● **WHAT TO DO**:
Each line of the data has to be retyped exactly as it is.

** DATA SECTION follows **

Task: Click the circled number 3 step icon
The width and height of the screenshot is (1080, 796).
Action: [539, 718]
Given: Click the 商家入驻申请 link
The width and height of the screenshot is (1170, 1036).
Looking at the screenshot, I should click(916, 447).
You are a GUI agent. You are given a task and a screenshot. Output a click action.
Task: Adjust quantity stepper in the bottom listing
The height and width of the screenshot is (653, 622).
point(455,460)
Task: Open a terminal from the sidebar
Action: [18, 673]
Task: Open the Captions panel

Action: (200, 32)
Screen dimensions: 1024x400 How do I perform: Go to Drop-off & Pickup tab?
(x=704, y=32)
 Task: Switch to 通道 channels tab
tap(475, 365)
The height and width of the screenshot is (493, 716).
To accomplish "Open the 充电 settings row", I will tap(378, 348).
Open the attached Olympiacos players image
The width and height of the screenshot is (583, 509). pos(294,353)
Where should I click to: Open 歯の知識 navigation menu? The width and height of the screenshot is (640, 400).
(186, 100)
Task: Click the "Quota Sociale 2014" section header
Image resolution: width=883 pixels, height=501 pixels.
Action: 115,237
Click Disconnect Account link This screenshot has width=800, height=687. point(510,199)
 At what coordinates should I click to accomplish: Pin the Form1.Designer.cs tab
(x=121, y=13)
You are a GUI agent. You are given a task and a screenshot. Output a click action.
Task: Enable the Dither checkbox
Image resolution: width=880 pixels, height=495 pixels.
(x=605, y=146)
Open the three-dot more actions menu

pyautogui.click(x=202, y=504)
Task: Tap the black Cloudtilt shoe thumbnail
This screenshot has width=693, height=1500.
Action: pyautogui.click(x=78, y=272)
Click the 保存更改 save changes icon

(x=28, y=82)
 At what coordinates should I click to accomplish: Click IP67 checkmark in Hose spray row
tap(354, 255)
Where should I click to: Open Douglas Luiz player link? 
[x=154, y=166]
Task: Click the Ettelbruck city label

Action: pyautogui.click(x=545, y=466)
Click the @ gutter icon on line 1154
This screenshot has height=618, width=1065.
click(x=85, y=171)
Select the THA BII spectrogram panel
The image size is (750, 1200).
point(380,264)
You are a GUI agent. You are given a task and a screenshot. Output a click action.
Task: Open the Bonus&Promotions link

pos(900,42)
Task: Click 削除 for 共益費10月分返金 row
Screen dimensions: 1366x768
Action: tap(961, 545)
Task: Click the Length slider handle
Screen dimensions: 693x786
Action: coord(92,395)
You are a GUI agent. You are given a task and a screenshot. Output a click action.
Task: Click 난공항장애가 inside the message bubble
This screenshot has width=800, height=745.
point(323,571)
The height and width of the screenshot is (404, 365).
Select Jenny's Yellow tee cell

** End of DATA SECTION **

● **WRITTEN RESPONSE**:
Task: Click the circled number 3 step icon
The width and height of the screenshot is (1080, 796).
Action: [539, 718]
Given: Click the 商家入驻申请 link
The width and height of the screenshot is (1170, 1036).
Looking at the screenshot, I should click(916, 447).
You are a GUI agent. You are given a task and a screenshot. Output a click action.
Task: Adjust quantity stepper in the bottom listing
The height and width of the screenshot is (653, 622).
point(455,460)
Task: Open a terminal from the sidebar
Action: [18, 673]
Task: Open the Captions panel

Action: (200, 32)
Screen dimensions: 1024x400 How do I perform: Go to Drop-off & Pickup tab?
(x=704, y=32)
 Task: Switch to 通道 channels tab
tap(475, 365)
The height and width of the screenshot is (493, 716).
To accomplish "Open the 充电 settings row", I will tap(378, 348).
Open the attached Olympiacos players image
The width and height of the screenshot is (583, 509). pos(294,353)
Where should I click to: Open 歯の知識 navigation menu? The width and height of the screenshot is (640, 400).
(186, 100)
Task: Click the "Quota Sociale 2014" section header
Image resolution: width=883 pixels, height=501 pixels.
Action: 115,237
Click Disconnect Account link This screenshot has width=800, height=687. point(510,199)
 At what coordinates should I click to accomplish: Pin the Form1.Designer.cs tab
(x=121, y=13)
You are a GUI agent. You are given a task and a screenshot. Output a click action.
Task: Enable the Dither checkbox
Image resolution: width=880 pixels, height=495 pixels.
(x=605, y=146)
Open the three-dot more actions menu

pyautogui.click(x=202, y=504)
Task: Tap the black Cloudtilt shoe thumbnail
This screenshot has width=693, height=1500.
Action: pyautogui.click(x=78, y=272)
Click the 保存更改 save changes icon

(x=28, y=82)
 At what coordinates should I click to accomplish: Click IP67 checkmark in Hose spray row
tap(354, 255)
Where should I click to: Open Douglas Luiz player link? 
[x=154, y=166]
Task: Click the Ettelbruck city label

Action: pyautogui.click(x=545, y=466)
Click the @ gutter icon on line 1154
This screenshot has height=618, width=1065.
click(x=85, y=171)
Select the THA BII spectrogram panel
The image size is (750, 1200).
point(380,264)
You are a GUI agent. You are given a task and a screenshot. Output a click action.
Task: Open the Bonus&Promotions link

pos(900,42)
Task: Click 削除 for 共益費10月分返金 row
Screen dimensions: 1366x768
Action: tap(961, 545)
Task: Click the Length slider handle
Screen dimensions: 693x786
Action: coord(92,395)
You are a GUI agent. You are given a task and a screenshot. Output a click action.
Task: Click 난공항장애가 inside the message bubble
This screenshot has width=800, height=745.
point(323,571)
The height and width of the screenshot is (404, 365).
Select Jenny's Yellow tee cell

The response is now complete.